How could that be? Standards, and their implementation were to be the saviors of America’s “failing” education system.  They were to create the shambala of societies and an entire culture filled with bodhisattvas, so perfect they would all just be sticking around to help others attain superiority rather than taking their place among the gods. Standards would make a generation of perfect entrepreneurs, innovators, and winners in the world economic domination contest, who also didn’t mind being on time for rote jobs in an essentially service driven economy which called for long work hours with limited breaks and low salaries.


But here we are 30 years later. Test scores are flat or falling. Field trips, electives, and projects have been abandoned for testing, and the money once spent on schools now goes to data collection on the Standards. Our youth are facing unprecedented physical and mental health and stress issues.  Quality teachers are flooding from the field, and our city schools have been deconstructed.

Though Common Core still survives in various wigs and costumes and continues to be the hope of the current generation of Edu-sperts (who are now busy training teachers how to align and create perfectly matched and standardized gradebooks to match their perfectly standardized curricula), The Common Core, indeed all of this generation of Standards, have been a disaster of near Biblical proportions.

Parents, students, teachers, and even in-school administrators are miserable in the school world that Standards has created. The joy of learning, the excitement of discovery, the invigoration of deep and higher level inquiry and endeavor, the broad creative curriculum, and the dynamic learning communities have all been stripped from our schools and classrooms.

Differentiation for individual students, though given lip service, has been essentially driven from PreK-12 Education in favor of uniformity and replaced with teaching to the test; a test set to at least one to two years above the known developmental spans of children’s ages; tests which neither the parents nor teachers are allowed to see or use as means of future instruction design or support for their children, and whose private student data is expensive shelfware only trotted out when a political opportunist wants a handy campaign or re-development opportunity.

But beyond the poor implementation, the lack of understanding of children, and the total absence of connection to actual learning processes, there is an even deeper and more fatal problem with Standards, and that unconscious tragic flaw is an even more compelling reason Standards as the raison d’etre must go.

As the International Futures Forum puts it:

“The scale of global interconnectivity and interdependence has resulted in a steep change in the complexity, uncertainty and speed of change in today’s operating environment. Many of the concepts we used to rely on to make sense of our world no longer have traction. In many respects we are experiencing a ‘conceptual emergency’.”

Or as Karl Fisch and Scott McLeod so aptly put it in their Shift Happens slideshow:

“We are living in Exponential times….We are currently preparing students for jobs that don’t exist, using technologies that don’t exist, to solve problems we don’t even know are problems yet…. The amount of technological information is doubling every 2 years.”  That means information students learn in year one of a four year program is outdated by year three.
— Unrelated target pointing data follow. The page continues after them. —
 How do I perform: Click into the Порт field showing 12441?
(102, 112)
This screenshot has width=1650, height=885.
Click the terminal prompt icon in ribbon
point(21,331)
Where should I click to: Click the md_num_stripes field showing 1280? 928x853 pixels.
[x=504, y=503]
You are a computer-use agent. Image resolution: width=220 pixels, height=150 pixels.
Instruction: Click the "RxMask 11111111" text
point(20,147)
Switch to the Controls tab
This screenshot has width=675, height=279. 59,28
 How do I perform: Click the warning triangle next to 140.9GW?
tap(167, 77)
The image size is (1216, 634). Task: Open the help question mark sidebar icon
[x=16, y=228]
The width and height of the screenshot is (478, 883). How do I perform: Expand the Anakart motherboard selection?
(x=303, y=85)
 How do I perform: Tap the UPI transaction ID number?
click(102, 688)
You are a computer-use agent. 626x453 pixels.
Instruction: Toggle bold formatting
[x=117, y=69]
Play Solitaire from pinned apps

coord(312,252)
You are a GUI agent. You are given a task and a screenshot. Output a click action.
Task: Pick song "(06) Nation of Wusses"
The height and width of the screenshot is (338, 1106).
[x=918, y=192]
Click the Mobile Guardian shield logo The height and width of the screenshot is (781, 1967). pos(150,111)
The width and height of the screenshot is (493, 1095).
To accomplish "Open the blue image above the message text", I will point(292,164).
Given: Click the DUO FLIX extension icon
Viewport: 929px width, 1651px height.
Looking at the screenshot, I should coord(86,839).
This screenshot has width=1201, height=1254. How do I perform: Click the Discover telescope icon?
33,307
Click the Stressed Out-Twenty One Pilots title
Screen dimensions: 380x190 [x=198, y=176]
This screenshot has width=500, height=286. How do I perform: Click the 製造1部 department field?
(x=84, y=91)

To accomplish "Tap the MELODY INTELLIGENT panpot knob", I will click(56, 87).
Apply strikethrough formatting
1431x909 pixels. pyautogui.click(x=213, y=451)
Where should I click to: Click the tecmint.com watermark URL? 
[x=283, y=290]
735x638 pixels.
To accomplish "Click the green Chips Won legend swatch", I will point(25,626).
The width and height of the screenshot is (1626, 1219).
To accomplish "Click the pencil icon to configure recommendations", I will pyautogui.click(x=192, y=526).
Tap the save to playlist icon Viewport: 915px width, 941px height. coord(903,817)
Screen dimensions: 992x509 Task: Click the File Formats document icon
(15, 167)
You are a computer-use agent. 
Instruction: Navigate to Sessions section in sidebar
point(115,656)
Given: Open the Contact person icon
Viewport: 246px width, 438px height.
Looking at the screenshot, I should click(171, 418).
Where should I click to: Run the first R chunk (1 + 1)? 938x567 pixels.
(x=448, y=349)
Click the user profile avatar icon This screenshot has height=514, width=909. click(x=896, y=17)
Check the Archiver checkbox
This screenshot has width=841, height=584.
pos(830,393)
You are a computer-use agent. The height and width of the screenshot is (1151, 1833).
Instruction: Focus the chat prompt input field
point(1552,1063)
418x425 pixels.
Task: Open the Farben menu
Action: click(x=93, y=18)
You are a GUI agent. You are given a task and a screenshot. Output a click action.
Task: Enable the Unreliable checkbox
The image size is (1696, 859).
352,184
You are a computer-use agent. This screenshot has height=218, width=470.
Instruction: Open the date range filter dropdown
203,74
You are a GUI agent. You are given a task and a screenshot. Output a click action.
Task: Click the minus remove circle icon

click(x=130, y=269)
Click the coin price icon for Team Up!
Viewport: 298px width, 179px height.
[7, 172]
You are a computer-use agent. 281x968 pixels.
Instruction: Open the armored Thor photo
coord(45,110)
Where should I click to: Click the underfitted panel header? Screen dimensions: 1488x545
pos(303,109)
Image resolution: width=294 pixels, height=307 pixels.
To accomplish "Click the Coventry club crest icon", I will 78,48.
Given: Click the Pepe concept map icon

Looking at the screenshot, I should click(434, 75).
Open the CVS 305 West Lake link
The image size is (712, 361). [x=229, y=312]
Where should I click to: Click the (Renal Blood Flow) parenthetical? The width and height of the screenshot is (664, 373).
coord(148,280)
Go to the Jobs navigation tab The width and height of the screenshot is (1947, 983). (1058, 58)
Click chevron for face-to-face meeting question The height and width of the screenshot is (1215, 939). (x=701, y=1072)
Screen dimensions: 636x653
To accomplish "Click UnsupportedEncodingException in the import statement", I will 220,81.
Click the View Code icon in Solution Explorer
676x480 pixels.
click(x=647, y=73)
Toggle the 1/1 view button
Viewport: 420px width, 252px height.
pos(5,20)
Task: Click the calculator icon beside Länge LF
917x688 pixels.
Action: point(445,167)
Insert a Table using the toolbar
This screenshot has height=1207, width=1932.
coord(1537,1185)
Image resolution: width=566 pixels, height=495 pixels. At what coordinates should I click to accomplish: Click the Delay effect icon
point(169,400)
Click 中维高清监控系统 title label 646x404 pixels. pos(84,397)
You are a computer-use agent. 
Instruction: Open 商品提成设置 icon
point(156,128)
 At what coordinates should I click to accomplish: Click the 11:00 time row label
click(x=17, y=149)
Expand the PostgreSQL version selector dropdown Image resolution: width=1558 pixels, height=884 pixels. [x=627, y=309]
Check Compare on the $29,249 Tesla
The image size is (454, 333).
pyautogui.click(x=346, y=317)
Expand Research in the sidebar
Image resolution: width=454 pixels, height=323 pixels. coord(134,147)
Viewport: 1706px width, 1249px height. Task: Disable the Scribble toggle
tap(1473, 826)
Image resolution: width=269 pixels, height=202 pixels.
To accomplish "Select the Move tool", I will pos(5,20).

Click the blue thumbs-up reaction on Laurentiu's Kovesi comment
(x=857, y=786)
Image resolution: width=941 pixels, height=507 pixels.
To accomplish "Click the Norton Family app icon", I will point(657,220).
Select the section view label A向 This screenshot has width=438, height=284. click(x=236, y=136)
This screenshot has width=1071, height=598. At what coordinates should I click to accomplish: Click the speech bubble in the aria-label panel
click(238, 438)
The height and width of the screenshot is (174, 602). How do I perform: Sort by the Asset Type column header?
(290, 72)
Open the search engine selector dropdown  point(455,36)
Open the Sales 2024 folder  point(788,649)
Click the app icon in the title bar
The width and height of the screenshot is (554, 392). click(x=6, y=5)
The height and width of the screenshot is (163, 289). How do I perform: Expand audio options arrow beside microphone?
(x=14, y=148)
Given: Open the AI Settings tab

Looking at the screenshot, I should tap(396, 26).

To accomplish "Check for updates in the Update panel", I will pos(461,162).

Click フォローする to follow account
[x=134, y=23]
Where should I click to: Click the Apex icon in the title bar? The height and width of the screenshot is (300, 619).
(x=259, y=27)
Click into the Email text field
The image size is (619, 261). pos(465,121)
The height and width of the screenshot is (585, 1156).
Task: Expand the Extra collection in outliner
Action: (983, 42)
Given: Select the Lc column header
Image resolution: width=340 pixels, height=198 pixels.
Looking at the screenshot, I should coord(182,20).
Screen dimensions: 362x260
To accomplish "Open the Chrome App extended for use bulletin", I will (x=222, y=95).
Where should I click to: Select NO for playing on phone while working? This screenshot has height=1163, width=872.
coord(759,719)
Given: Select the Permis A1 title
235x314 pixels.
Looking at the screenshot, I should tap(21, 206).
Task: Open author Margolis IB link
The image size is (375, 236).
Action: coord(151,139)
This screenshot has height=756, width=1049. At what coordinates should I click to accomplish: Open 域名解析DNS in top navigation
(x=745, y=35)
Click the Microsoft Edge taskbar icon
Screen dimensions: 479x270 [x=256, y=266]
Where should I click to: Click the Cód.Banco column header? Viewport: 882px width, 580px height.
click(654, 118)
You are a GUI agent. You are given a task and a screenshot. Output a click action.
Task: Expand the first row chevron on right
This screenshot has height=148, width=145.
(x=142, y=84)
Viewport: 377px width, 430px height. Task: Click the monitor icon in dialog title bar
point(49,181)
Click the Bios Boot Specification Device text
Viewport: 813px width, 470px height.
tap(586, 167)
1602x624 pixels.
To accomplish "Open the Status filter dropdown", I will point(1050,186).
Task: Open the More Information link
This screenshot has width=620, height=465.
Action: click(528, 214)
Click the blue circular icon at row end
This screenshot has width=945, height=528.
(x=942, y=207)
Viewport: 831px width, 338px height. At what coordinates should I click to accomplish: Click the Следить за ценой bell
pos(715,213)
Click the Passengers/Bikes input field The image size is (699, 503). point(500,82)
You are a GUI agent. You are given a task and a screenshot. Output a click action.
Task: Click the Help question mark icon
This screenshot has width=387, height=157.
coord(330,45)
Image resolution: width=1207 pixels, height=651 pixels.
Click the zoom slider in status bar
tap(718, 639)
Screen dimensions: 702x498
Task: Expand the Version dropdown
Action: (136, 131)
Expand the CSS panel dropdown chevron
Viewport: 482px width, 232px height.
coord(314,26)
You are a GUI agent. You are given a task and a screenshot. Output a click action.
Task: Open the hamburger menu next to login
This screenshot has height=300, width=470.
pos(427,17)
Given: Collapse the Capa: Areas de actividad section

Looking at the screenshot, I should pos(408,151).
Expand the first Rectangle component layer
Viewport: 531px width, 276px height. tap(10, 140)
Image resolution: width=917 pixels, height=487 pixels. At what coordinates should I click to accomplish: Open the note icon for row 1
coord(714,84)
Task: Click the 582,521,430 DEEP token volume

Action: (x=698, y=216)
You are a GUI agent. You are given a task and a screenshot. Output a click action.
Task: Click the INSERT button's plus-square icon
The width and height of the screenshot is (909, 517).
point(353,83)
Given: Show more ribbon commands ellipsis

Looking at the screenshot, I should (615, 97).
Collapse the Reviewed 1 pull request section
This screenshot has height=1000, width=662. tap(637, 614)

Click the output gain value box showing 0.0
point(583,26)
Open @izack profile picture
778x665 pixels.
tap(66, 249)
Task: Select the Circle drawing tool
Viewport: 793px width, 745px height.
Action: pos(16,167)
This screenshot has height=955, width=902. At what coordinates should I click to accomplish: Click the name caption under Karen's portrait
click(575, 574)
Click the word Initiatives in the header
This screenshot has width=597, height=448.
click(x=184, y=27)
Or, put differently,  as Wikipedia tells us:

“Limited private connections to parts of the Internet by officially commercial entities emerged in several American cities by late 1989 and 1990,” ---- 3 to 4 years AFTER Marc S. Tucker laid out the Standards movement.

Standards’ biggest problem, beyond their complete failure, is that they are a dated paradigm-- too rigid, too stagnant, and too cumbersome to be an effective model for the speed of change and the level of complexity in ours and our students’ lives.

That is the deeper reason it is well past time for all the Standards to go.


And before you panic, there are lots of other ways we have and can choose to provide high quality curriculum and produce high quality outcomes for our children.  They just can't be attached to a term that is punitive in perspective and a concept that has not worked in the past and cannot work in the future.